Food Sovereignty: Turning the Tables on Global Food
Here in the United States, we enjoy a relative amount of freedom when it comes to choosing how to spend our food dollars and having a voice in how food policy is created and implemented. Still, our farmers, fishermen and other traditional food producers continue to face marginalization in a marketplace increasingly dominated by corporate interests, a problem which is even more devastating to peoples and communities in other parts of the world.
The concept of food sovereignty was first defined in 1996 by La Via Campesina, an international coalition that advocates smallholder-based sustainable agriculture and foodways. Food sovereignty is “…the right of peoples, communities, and countries to define their own agricultural, labor, fishing, food and land policies which are ecologically, socially, economically and culturally appropriate to their unique circumstances. It includes the true right to food and to produce food, which means that all people have the right to safe, nutritious and culturally appropriate food and to food-producing resources and the ability to sustain themselves and their societies. Food sovereignty means the primacy of people’s and community’s rights to food and food production, over trade concerns.”
The Principles of Food Sovereignty call for:
- Food: A Basic Human Right
- Agrarian Reform
- Protecting Natural Resources
- Reorganizing Food Trade
- Ending the Globalization of Hunger
- Social Peace
- Democratic Control
Some say that local agriculture won’t feed the world, but the fact is that small, localized producers and cooperatives have been feeding themselves and their communities for eons. Subsistence farming may need help, but if research is bought and paid for by those who control the seed patents and manufacture the chemicals for modern agriculture, where does that leave us?

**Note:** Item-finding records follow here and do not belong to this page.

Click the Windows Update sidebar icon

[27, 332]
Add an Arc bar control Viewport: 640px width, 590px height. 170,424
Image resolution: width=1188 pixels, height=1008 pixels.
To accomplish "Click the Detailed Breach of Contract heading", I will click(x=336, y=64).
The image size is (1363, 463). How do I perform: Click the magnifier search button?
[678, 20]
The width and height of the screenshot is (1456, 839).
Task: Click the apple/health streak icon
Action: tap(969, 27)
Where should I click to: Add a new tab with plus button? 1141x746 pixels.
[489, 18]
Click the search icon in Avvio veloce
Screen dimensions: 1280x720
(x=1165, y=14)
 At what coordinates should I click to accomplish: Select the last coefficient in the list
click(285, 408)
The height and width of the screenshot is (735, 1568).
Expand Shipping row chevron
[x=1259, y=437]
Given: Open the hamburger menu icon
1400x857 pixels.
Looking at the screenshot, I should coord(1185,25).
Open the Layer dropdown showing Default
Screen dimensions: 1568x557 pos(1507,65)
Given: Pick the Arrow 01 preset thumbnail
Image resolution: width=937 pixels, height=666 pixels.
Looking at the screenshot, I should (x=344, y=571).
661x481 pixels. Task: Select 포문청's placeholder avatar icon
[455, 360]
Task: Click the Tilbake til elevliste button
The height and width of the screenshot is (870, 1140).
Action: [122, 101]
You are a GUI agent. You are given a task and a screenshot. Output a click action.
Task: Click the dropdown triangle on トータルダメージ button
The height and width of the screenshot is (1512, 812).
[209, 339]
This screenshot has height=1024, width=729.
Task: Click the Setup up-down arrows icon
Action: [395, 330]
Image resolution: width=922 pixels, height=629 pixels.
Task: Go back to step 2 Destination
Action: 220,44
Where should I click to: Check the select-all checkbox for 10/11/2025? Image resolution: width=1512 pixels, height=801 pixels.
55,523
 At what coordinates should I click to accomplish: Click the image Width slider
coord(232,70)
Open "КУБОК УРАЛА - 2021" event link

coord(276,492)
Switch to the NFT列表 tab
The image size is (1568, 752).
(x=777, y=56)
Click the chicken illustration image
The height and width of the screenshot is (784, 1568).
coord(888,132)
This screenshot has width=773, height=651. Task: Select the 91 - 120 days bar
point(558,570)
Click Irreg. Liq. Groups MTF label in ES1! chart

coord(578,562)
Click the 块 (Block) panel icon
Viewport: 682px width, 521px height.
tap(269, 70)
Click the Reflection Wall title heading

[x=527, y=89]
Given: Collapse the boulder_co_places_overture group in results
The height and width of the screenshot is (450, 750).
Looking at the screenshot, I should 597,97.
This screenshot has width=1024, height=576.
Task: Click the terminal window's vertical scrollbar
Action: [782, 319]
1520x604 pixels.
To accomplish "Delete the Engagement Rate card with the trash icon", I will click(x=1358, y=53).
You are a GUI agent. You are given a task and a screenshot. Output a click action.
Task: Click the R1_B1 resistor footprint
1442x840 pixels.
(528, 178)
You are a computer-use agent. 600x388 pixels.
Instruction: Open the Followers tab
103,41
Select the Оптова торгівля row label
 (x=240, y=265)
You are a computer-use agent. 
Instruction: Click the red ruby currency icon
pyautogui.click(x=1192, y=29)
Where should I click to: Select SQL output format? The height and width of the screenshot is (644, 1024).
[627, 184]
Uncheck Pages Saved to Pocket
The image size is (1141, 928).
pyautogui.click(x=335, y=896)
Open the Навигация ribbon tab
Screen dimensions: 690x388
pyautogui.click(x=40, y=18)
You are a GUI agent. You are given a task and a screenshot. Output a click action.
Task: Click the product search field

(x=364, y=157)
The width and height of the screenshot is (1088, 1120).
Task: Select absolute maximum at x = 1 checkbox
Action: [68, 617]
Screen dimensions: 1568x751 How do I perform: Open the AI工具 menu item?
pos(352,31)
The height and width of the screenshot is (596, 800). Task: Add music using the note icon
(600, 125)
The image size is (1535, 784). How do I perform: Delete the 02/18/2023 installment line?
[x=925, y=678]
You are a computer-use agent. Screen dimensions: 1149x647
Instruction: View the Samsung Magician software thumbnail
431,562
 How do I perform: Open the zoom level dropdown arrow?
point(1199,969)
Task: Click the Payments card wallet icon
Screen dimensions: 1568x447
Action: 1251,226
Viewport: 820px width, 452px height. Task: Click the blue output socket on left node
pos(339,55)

Nevertheless, a news story back in March told about a coalition of farmers in Peru who pressured their government to pass a law banning all genetically modified materials anywhere in the country for a decade before a new scientific review can be provided. Worried about the impact that biotechnology could have upon the native species that have sustained them, these farmers organized themselves and made something happen. The photograph accompanying the article was priceless. Independence never came without a fight, and never will!